For a flat fee of $100, filmmakers can upload, encode, store and stream a film for two years. They can set rental costs between $3.99 and $9.99, granting worldwide viewers a 72-hour viewing window over 30 days.
Pijama said 80% of revenue will go straight to the producers, sales agents and distributors after transactional costs and applicable taxes.
The pijama principals said filmmakers can build marketing campaigns directly in the platofrm dashboard including social assets, placements, budget and timelines. The platform will provide real-time performance analytics on viewership and sales across territories.
The site launched on Thursday with five films produced by Fabula: Neruda, The Club and Ema all directed by Pablo Larrain, as well as Sebastian Lelio’s Oscar-winning A Fantastic Woman, and Marialy Rivas’s Young And Wild – all of which secured a sales agent and theatrical distribution in the US and other territories.

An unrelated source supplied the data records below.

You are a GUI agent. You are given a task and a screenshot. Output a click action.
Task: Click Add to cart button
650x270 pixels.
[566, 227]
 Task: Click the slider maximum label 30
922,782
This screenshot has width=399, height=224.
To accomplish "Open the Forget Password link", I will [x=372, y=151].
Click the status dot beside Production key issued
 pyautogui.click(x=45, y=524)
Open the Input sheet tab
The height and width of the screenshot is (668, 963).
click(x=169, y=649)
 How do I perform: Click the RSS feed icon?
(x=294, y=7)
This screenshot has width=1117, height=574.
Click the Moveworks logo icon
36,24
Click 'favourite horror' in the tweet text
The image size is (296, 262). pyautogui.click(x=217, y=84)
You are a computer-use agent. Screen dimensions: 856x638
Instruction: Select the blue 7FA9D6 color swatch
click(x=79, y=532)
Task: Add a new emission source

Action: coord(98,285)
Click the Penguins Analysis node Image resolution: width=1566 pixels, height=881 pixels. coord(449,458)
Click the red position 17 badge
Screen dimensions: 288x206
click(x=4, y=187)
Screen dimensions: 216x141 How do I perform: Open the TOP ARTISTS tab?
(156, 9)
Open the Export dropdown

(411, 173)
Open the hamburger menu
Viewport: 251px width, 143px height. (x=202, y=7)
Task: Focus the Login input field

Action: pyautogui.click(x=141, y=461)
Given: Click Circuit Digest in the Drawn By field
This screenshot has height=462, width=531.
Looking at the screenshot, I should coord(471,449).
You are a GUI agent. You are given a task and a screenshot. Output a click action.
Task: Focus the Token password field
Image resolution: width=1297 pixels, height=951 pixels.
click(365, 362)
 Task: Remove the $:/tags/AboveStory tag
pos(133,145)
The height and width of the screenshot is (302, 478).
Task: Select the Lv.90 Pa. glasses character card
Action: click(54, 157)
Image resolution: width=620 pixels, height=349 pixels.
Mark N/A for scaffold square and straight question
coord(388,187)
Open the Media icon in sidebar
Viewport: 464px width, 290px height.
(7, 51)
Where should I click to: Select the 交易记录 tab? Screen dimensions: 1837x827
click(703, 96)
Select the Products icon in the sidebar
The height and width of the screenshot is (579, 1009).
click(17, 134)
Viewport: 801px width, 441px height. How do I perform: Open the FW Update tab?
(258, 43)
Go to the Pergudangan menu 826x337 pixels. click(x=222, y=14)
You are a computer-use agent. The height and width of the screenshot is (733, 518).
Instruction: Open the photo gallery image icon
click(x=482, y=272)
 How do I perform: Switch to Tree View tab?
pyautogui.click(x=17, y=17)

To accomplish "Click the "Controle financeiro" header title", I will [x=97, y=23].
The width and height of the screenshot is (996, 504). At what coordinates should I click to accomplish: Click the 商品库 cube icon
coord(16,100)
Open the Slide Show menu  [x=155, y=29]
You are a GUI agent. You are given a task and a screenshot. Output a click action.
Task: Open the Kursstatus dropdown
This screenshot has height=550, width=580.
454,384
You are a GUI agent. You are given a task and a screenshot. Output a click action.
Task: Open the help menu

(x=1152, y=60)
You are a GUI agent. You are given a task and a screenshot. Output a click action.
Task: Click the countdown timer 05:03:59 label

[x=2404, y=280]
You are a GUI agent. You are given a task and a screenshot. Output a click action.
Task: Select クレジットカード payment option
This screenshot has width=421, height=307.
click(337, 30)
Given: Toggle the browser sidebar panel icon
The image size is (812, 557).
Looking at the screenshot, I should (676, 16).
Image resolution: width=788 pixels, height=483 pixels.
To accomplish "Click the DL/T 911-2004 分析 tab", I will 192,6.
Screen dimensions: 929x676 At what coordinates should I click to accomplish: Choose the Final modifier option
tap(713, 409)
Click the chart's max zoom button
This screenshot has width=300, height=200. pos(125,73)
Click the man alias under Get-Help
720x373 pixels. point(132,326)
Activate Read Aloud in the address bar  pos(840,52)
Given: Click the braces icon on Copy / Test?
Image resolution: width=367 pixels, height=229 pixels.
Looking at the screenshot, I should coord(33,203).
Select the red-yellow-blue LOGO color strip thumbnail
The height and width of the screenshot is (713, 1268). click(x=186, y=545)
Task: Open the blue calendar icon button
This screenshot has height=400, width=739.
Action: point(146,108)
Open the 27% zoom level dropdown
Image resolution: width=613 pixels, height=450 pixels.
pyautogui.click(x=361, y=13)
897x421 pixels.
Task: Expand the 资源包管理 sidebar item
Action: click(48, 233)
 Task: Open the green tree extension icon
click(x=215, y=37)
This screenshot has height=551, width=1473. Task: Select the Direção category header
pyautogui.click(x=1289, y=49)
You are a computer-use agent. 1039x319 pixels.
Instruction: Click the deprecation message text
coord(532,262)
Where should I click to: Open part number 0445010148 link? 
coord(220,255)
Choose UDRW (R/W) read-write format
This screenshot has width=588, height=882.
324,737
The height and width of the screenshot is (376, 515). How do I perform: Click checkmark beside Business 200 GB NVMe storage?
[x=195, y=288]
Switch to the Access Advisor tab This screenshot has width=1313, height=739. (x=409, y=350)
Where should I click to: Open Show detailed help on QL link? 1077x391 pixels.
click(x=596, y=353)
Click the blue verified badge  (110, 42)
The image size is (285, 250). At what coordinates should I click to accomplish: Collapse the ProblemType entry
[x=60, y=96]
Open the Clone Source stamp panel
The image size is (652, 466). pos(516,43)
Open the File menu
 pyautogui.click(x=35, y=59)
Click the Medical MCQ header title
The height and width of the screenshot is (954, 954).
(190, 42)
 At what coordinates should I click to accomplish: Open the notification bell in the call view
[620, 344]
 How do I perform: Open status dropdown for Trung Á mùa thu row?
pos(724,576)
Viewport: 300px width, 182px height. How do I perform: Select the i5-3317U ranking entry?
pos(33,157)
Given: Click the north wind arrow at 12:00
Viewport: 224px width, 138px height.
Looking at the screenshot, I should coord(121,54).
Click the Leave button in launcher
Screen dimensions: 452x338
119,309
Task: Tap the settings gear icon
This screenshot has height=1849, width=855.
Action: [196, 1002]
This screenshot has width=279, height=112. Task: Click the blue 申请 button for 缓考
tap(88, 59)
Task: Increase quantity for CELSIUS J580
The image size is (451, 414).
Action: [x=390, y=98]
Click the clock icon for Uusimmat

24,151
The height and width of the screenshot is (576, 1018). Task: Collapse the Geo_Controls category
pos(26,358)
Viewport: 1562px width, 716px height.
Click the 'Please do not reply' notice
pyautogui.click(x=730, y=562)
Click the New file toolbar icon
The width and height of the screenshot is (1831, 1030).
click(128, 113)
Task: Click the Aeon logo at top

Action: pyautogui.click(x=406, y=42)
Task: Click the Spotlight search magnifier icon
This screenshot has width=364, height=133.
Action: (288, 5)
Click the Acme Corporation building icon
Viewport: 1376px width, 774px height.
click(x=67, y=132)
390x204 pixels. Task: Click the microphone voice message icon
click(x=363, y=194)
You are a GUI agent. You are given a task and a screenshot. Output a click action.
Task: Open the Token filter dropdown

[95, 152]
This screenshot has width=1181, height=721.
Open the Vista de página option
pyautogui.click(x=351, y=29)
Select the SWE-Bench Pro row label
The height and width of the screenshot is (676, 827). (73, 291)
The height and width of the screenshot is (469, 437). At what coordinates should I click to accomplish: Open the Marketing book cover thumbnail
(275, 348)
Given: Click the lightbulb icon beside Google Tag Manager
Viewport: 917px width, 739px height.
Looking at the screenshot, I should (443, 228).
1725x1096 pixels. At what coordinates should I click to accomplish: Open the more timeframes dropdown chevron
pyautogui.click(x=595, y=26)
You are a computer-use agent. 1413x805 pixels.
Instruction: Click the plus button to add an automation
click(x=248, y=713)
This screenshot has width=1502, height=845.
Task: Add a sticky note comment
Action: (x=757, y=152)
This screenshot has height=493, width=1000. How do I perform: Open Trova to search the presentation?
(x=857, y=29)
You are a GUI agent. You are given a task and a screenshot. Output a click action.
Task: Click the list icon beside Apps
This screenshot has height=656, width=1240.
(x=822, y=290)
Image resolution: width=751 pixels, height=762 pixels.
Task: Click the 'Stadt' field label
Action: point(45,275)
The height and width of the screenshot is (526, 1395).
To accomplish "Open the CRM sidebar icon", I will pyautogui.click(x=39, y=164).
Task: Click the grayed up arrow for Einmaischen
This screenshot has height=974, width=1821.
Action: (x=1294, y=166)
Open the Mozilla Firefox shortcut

As the 2026 edition of Sundance Film Festival kicks off next week and with it the annual scrutiny of on-site deals, the Chilean Larrain brothers said in a statement: “Eighty percent of films never get distribution, and we see a cultural crisis rooted in the end of physical media and the current logic of the market. We ask ourselves how audiences can see most of the films that played festivals like Sundance, Berlin, Cannes, Venice, and Toronto last year when, in most cases, it simply isn’t possible. Even many films by great filmmakers from the past are no longer accessible. It’s crazy. We want to create a simple but effective bridge between the filmmaker and the audience.”
“At a time when access to cinema is increasingly fragmented, pijama addresses the long-standing gap in the film industry by providing filmmakers a direct, global distribution path,” Jofre said.